Jeff Lewis writing in the Financial Times from Calgary reports: ”TransCanada Corp.’s advance into the remote shale gas fields of British Columbia has been temporarily stalled amid concern that a proposed 100-kilometre expansion to its B.C. pipeline system would “unreasonably subsidize” users of the addition.”
“Canada’s National Energy Board on Thursday rejected an application by TransCanada subsidiary Nova Gas Transmission Ltd. (NGTL) to connect B.C.’s isolated Horn River shale gas play to its 24,000-kilometre pipeline system, saying that a “rolled-in” tolling structure proposed for the project “would unreasonably subsidize the extension of the NGTL Alberta system into an area where it would compete with infrastructure already in place.”
“The decision is a victory for transportation rival Spectra Energy Corp., which operates in B.C. as Westcoast Energy Inc. It argued in hearings that TransCanada’s practice of bundling tolls, effectively spreading costs for new system additions thin across a larger rate base, boiled down to a ploy in the sales arena for business that had not yet materialized.”
“The NEB found that “the construction and operation of the Komie North on the basis proposed by NGTL would entice volumes away from Westcoast by offering an alternative path to market with service priced well below costs.”
The report goes on to say the decision only deals with a comparatively small length of pipeline — about 110 km north of Fort Nelson, B.C. — the verdict could well have implications for the much bigger gas lines tied to Canada’s budding foray into the global liquefied natural gas industry.
Spectra and TransCanada have each proposed multibillion-dollar pipelines to connect B.C.’s remote shale gas fields to the coast, where the fuel would be frozen and shipped by tanker to energy-hungry Asian utilities.
“If part of the LNG proposal is a roll-in into Nova then you may well see some of these same issues arising again,” said a person familiar with the Komie North hearing.
TransCanada has yet to fully disclose the economics of its $4-billion Coastal GasLink project or another line tied to a proposed export terminal planned by Malaysia’s Petronas.
A spokesman for the company declined to comment on implications of the Komie decision.
The $227-million addition to TransCanada’s Nova system was conceived to carry one billion cubic feet of gas per day south from the Horn River play, with the potential to expand to 1.8 bcf as needed.
In filings with the NEB, TransCanada pegged marketable natural gas in the play at a whopping 104 trillion cubic feet.
But just one shipper, the Canadian unit of Fort Worth, Texas-based Quicksilver Resources Inc. had signed on to ship a combined 300 million cubic feet of gas per day on the Komie line, beginning with 100 MMcf/d in 2015.
The NEB said those volumes were “inadequate” to support a pipeline as big as Komie, potentially exposing other shippers on the Nova system to “significant risk.”

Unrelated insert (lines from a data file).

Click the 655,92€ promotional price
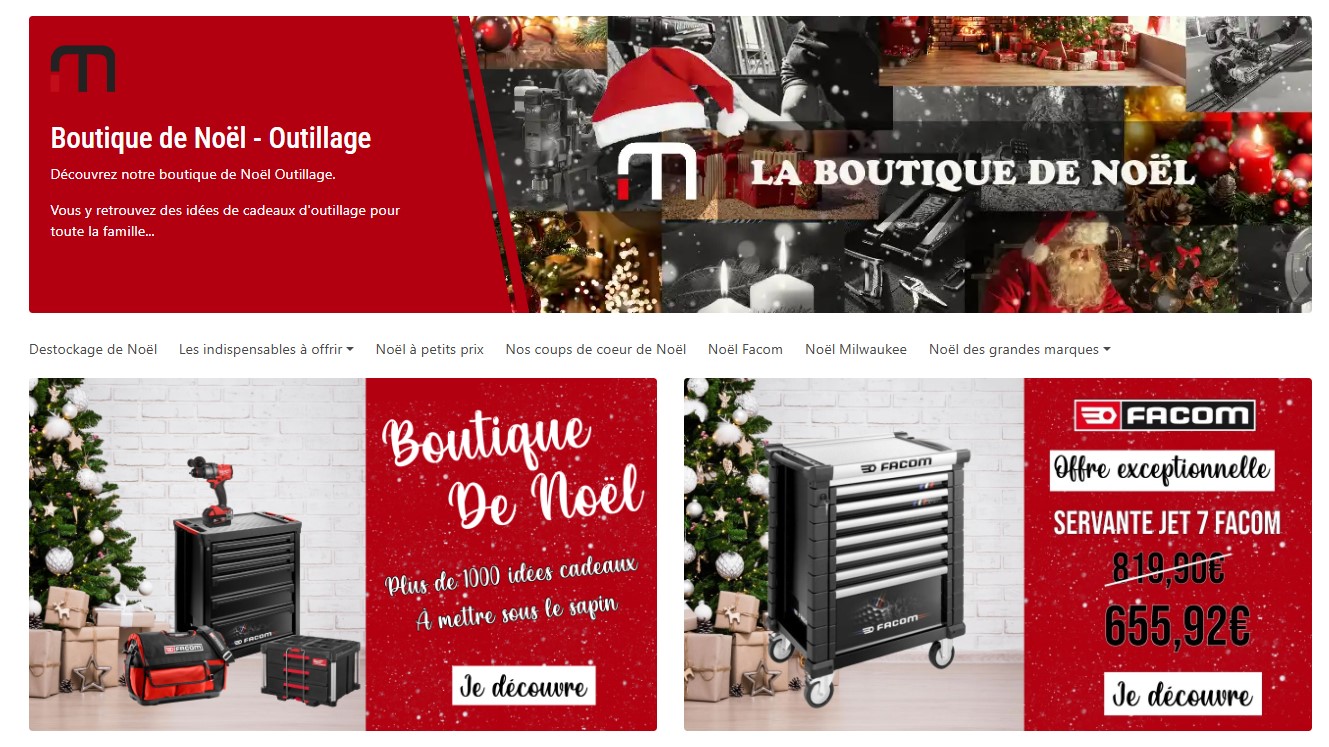The width and height of the screenshot is (1329, 747). (x=1177, y=628)
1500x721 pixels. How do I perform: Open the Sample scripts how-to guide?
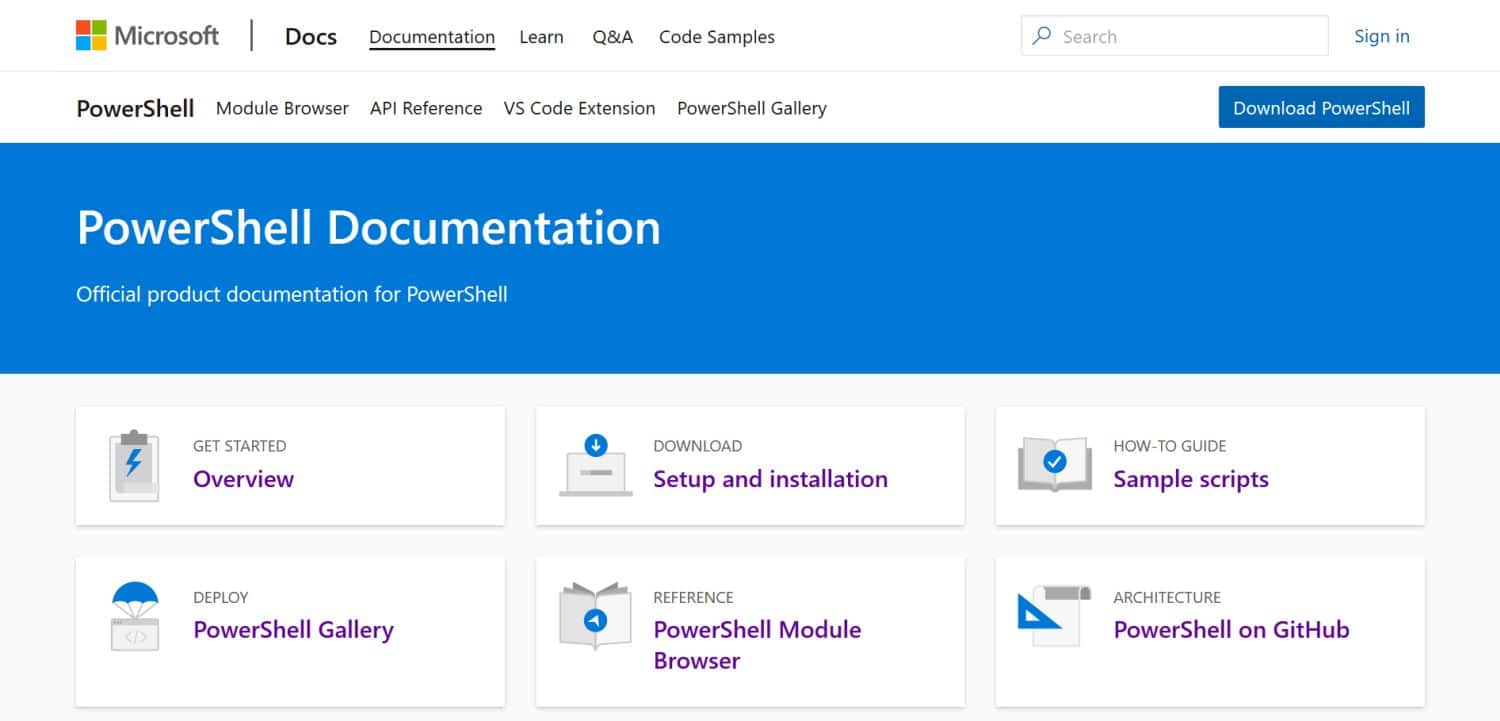[x=1190, y=479]
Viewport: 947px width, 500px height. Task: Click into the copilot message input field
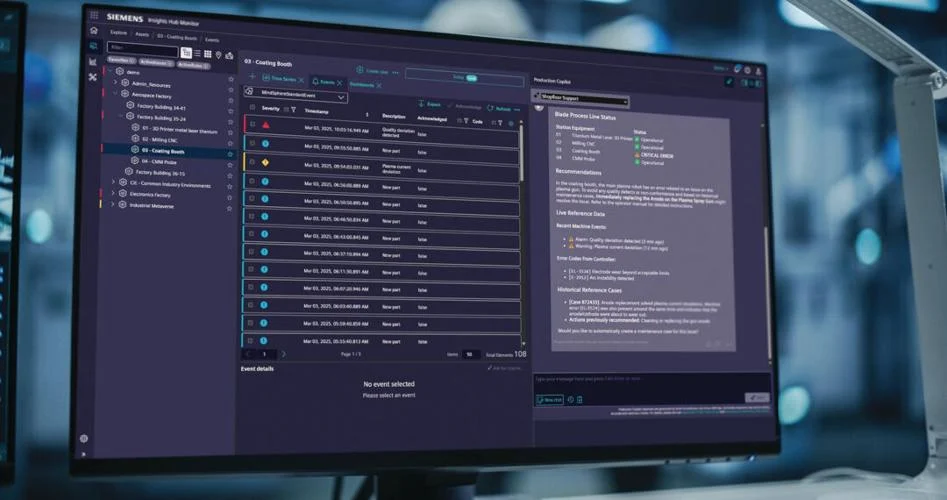640,379
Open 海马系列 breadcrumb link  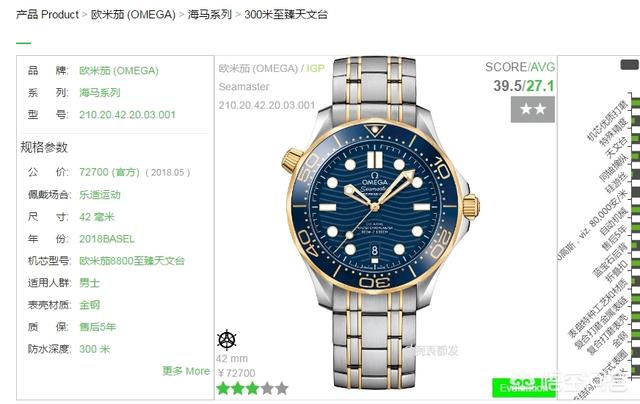pos(209,15)
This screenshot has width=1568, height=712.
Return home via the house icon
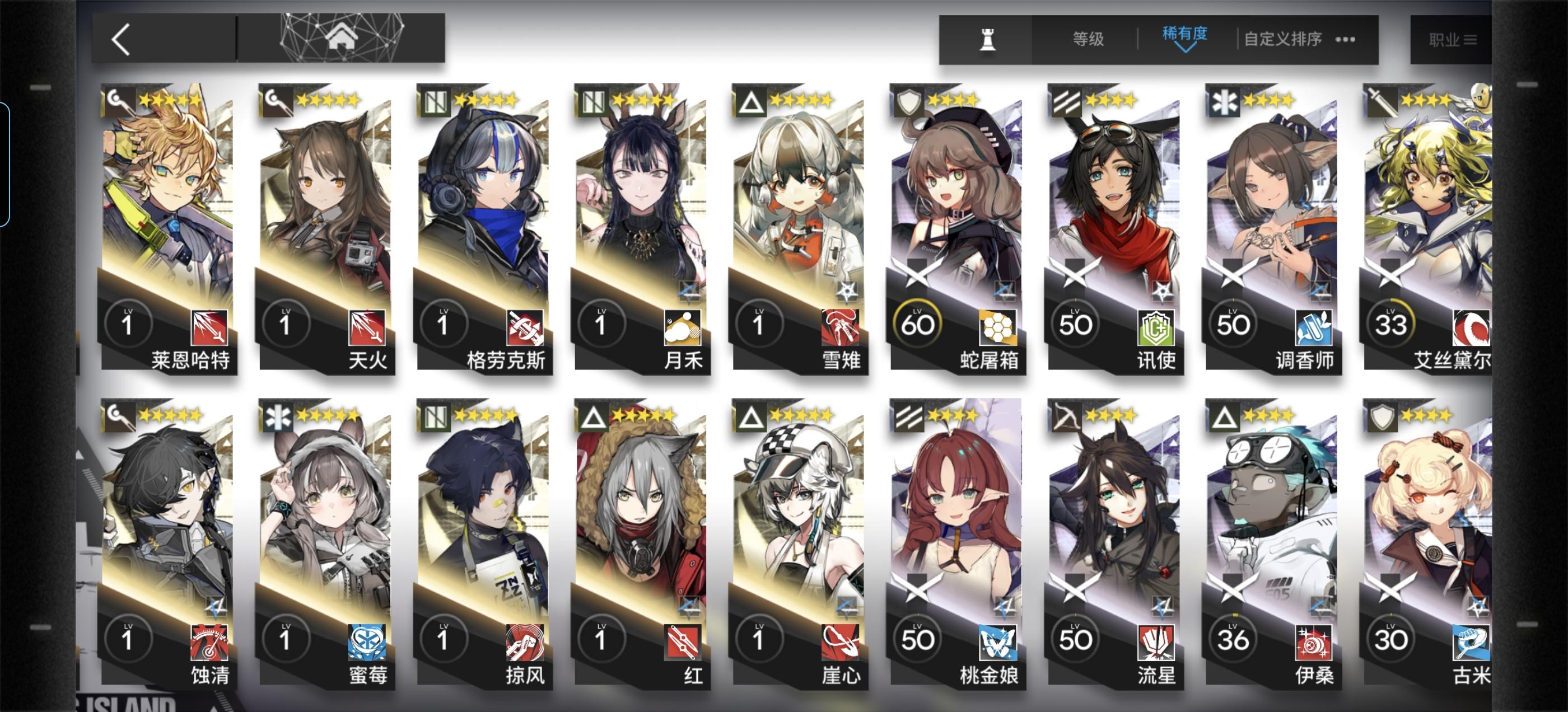pos(342,38)
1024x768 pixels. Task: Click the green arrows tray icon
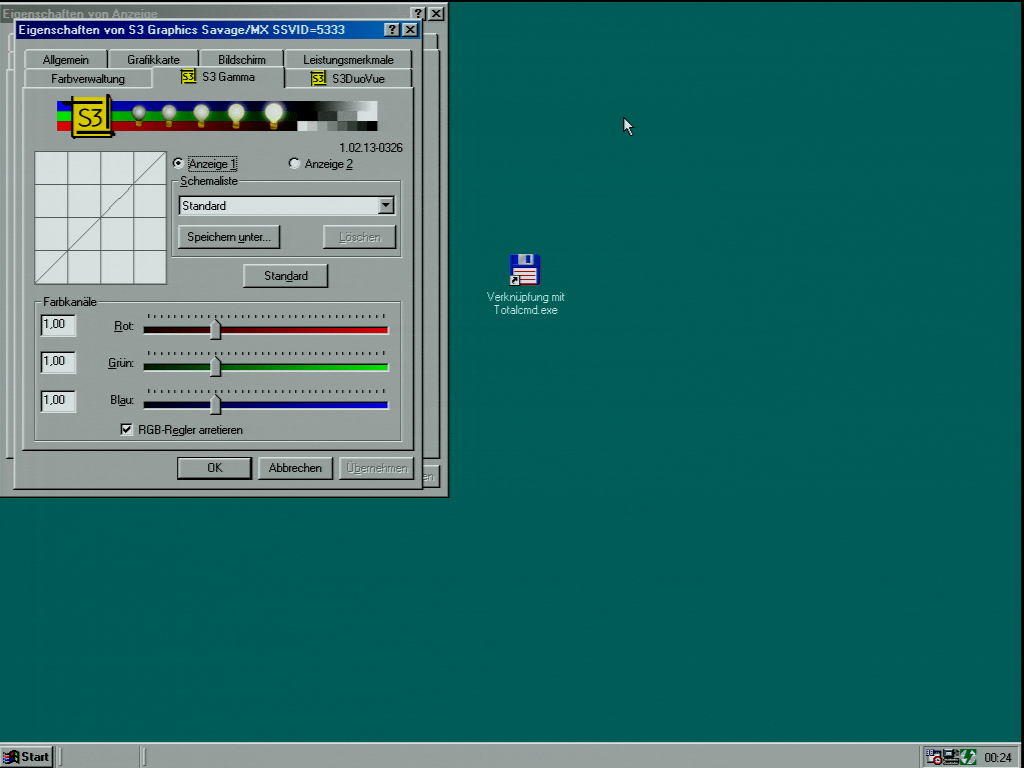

BMO Capital Markets analyst Carl Kirst echoed that view, noting that volumes in the Horn River “weren’t there” to justify the Komie line.
“I think if we get a situation where LNG facilities hit the point of construction and definitively move forward, then those volumes (anchored presumably by their producer owners) would inevitably follow,” he added in an email.
TransCanada has billed its Nova system as essential to Canada’s LNG ambitions. The company has spent at least $700-million since early 2012 expanding the pipeline web. Another $1-billion of expansion work is planned as part of a recently disclosed contract with Petronas.
“These are enormous capital investments,” Stephen Clark, TransCanada’s senior vice-president, Canadian and Eastern U.S. gas pipelines, said in a recent interview.
“They need security of supply and a good, commercial flywheel to help backstop the risks associated with that size of capital investment, and we think the whole [Nova system] is a great asset that will help move these projects forward.”